### What to do
After finding the line containing "Instruction: Click the instant" below, please output that line and each following one through the line containing "You are a computer-use agent. Screen dimensions: 1372x876", exactly as written.

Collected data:
== Segment start ==

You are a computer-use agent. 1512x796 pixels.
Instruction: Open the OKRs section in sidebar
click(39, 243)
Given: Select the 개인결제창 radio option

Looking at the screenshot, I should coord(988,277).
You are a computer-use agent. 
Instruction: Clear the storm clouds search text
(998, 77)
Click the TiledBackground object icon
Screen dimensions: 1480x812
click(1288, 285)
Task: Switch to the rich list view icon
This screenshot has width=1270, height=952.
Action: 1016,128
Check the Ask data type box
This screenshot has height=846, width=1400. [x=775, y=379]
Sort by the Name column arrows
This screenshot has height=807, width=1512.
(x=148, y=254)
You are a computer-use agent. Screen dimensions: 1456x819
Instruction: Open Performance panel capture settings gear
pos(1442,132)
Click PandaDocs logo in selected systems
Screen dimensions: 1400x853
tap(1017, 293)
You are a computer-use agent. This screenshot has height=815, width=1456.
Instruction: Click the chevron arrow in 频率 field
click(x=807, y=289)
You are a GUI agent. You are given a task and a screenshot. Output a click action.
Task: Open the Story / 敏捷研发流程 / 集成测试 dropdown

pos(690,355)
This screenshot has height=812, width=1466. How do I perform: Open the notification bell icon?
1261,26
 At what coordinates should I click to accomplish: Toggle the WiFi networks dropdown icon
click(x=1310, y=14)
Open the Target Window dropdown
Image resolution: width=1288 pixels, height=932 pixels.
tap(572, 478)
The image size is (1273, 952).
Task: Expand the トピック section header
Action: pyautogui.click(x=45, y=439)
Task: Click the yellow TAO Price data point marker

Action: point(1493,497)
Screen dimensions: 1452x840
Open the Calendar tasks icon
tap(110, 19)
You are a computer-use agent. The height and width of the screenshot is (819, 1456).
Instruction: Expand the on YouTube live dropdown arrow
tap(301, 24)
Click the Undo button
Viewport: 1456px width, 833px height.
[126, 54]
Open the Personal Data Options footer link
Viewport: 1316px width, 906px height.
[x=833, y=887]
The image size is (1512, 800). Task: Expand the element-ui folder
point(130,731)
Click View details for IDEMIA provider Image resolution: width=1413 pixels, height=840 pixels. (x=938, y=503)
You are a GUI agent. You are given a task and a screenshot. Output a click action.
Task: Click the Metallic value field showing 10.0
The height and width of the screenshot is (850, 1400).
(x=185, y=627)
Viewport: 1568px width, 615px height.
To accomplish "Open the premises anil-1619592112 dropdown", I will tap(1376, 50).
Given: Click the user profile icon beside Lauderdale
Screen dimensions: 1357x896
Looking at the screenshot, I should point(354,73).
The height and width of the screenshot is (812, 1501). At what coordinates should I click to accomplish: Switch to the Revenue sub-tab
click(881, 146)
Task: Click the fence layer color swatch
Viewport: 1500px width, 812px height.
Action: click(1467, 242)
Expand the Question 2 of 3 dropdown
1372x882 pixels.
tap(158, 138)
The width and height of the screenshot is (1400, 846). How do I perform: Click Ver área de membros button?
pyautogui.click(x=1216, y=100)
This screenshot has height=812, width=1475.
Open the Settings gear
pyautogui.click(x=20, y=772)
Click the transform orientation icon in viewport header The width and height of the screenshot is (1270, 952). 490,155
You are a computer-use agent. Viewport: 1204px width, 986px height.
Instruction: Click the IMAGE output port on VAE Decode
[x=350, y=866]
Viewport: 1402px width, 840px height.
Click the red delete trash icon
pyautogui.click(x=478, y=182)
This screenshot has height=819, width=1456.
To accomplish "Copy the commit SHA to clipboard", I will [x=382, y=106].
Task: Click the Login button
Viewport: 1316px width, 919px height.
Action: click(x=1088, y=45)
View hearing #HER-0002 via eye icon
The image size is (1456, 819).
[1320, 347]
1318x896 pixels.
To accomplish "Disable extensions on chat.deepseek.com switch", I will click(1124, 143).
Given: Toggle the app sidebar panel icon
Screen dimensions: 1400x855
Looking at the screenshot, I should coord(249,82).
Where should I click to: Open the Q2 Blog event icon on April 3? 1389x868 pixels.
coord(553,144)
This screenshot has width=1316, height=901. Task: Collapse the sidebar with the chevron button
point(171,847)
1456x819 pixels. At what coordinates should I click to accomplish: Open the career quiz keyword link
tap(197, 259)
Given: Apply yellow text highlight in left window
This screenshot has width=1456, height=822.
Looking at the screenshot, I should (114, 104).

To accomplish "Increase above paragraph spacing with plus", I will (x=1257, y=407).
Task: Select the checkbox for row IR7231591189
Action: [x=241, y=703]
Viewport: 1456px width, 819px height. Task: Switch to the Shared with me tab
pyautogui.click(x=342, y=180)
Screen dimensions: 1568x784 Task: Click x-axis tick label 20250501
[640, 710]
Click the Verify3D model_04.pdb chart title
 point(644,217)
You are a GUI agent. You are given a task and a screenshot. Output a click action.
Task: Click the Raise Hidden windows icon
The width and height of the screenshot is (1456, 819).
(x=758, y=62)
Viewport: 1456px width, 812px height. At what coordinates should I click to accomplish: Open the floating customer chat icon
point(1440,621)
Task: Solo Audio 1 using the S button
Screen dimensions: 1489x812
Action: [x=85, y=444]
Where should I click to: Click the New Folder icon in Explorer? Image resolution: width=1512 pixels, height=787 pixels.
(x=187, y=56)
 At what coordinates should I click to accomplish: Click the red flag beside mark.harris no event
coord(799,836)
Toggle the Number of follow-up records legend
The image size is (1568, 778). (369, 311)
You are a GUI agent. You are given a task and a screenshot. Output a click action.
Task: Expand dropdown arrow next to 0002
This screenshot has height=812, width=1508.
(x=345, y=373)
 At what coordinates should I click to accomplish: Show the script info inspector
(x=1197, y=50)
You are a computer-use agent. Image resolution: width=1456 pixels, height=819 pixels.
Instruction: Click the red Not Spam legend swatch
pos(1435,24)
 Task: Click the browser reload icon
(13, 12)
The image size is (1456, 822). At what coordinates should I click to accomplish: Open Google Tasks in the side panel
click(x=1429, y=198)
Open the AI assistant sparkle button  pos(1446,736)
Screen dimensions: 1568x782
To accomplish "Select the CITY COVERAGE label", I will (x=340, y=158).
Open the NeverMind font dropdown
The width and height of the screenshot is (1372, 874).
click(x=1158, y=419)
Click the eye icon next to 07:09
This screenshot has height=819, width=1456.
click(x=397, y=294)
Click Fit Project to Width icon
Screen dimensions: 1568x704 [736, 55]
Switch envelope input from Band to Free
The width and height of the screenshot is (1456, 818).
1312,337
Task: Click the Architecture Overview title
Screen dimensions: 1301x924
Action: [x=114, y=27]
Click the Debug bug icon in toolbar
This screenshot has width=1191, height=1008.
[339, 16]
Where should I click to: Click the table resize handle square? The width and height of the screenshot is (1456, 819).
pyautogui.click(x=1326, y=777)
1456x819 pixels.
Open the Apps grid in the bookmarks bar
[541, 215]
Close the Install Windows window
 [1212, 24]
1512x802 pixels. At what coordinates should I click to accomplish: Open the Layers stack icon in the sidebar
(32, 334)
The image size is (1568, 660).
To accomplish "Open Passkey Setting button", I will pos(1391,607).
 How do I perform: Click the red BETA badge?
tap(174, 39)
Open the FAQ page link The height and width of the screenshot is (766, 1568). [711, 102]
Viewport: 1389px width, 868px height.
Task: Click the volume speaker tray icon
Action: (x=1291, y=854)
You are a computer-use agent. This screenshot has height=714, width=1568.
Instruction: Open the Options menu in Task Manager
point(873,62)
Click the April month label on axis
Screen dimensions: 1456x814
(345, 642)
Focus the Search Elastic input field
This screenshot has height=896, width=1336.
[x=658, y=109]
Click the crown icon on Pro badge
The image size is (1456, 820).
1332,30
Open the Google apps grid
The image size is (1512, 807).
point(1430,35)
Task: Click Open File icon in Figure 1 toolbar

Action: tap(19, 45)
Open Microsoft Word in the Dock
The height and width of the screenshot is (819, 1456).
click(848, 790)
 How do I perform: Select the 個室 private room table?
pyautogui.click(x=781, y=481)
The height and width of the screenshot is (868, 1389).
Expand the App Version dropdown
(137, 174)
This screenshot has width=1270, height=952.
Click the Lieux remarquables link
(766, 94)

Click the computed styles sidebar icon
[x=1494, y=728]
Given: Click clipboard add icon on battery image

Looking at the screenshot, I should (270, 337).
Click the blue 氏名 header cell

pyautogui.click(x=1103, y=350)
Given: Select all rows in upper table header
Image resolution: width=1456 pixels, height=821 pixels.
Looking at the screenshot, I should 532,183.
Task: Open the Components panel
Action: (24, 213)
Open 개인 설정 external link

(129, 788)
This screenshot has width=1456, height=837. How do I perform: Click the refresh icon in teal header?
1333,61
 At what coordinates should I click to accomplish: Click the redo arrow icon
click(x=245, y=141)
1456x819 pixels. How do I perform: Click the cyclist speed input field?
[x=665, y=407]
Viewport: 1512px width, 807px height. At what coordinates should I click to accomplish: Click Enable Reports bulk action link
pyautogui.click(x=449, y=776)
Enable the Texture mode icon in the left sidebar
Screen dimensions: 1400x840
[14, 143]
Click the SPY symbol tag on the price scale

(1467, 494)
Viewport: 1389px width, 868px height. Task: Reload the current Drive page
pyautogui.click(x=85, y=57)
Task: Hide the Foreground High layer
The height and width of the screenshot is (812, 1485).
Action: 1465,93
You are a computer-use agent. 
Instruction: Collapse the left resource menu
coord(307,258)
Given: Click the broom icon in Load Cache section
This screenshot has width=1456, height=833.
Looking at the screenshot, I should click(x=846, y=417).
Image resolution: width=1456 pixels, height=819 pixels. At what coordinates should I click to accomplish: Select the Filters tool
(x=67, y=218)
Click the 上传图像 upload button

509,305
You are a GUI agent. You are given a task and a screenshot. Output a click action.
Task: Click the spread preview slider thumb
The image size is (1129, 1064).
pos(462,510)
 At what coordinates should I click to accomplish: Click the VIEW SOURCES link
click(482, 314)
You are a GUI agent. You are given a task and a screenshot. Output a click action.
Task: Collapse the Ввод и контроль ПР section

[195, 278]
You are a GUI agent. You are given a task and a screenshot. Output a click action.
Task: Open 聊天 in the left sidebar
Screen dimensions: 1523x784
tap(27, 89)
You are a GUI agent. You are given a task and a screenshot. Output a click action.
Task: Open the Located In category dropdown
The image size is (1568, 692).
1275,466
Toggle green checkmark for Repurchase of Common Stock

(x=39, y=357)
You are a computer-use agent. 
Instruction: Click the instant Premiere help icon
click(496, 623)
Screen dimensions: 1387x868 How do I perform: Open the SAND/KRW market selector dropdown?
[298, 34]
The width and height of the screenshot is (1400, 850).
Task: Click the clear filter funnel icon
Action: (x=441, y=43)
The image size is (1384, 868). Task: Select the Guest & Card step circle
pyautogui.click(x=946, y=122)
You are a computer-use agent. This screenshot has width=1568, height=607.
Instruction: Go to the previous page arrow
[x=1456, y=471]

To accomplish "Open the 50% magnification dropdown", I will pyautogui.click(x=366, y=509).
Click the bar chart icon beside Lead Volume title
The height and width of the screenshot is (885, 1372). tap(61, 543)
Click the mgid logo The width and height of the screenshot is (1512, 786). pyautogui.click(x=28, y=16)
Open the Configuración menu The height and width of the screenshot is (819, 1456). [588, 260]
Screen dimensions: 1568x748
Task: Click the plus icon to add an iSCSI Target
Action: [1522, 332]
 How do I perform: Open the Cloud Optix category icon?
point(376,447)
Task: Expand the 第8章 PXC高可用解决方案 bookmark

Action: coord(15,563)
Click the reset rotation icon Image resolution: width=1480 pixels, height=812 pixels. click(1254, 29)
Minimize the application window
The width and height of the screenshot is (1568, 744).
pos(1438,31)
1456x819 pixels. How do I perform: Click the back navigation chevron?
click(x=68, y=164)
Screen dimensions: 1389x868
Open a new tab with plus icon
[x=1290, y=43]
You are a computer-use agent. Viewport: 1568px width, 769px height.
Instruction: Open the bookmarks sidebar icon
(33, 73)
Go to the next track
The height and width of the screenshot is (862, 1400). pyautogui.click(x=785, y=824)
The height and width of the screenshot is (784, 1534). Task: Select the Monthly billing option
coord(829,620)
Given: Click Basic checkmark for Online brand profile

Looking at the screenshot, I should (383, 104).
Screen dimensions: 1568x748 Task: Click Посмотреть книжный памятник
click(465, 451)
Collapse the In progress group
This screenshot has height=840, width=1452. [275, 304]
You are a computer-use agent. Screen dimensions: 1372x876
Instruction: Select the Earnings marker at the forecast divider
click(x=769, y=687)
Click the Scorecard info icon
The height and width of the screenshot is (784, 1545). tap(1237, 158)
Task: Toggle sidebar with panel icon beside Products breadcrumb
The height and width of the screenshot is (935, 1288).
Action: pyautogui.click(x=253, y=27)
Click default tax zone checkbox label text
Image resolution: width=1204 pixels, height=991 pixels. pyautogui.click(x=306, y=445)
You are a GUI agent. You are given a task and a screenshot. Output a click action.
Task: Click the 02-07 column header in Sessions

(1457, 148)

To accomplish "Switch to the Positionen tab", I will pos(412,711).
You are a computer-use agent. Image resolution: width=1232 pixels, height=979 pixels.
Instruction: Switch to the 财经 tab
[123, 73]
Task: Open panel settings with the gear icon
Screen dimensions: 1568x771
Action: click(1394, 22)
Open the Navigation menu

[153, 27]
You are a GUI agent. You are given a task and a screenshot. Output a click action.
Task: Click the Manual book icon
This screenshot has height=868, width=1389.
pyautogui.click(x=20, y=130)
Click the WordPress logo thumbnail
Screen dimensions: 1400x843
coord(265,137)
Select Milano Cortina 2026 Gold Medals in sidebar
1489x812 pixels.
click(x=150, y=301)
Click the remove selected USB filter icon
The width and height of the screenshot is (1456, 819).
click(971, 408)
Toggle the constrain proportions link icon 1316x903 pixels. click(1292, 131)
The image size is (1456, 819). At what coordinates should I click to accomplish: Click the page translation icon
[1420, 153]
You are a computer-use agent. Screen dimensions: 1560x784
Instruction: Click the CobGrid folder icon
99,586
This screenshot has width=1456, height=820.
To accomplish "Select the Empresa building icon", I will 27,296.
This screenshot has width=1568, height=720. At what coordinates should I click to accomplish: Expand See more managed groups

== Segment end ==

### Response to this task
Instruction: Click the instant Premiere help icon
click(496, 623)
Screen dimensions: 1387x868 How do I perform: Open the SAND/KRW market selector dropdown?
[298, 34]
The width and height of the screenshot is (1400, 850).
Task: Click the clear filter funnel icon
Action: (x=441, y=43)
The image size is (1384, 868). Task: Select the Guest & Card step circle
pyautogui.click(x=946, y=122)
You are a computer-use agent. This screenshot has width=1568, height=607.
Instruction: Go to the previous page arrow
[x=1456, y=471]

To accomplish "Open the 50% magnification dropdown", I will pyautogui.click(x=366, y=509).
Click the bar chart icon beside Lead Volume title
The height and width of the screenshot is (885, 1372). tap(61, 543)
Click the mgid logo The width and height of the screenshot is (1512, 786). pyautogui.click(x=28, y=16)
Open the Configuración menu The height and width of the screenshot is (819, 1456). [588, 260]
Screen dimensions: 1568x748
Task: Click the plus icon to add an iSCSI Target
Action: [1522, 332]
 How do I perform: Open the Cloud Optix category icon?
point(376,447)
Task: Expand the 第8章 PXC高可用解决方案 bookmark

Action: coord(15,563)
Click the reset rotation icon Image resolution: width=1480 pixels, height=812 pixels. click(1254, 29)
Minimize the application window
The width and height of the screenshot is (1568, 744).
pos(1438,31)
1456x819 pixels. How do I perform: Click the back navigation chevron?
click(x=68, y=164)
Screen dimensions: 1389x868
Open a new tab with plus icon
[x=1290, y=43]
You are a computer-use agent. Viewport: 1568px width, 769px height.
Instruction: Open the bookmarks sidebar icon
(33, 73)
Go to the next track
The height and width of the screenshot is (862, 1400). pyautogui.click(x=785, y=824)
The height and width of the screenshot is (784, 1534). Task: Select the Monthly billing option
coord(829,620)
Given: Click Basic checkmark for Online brand profile

Looking at the screenshot, I should (383, 104).
Screen dimensions: 1568x748 Task: Click Посмотреть книжный памятник
click(465, 451)
Collapse the In progress group
This screenshot has height=840, width=1452. [275, 304]
You are a computer-use agent. Screen dimensions: 1372x876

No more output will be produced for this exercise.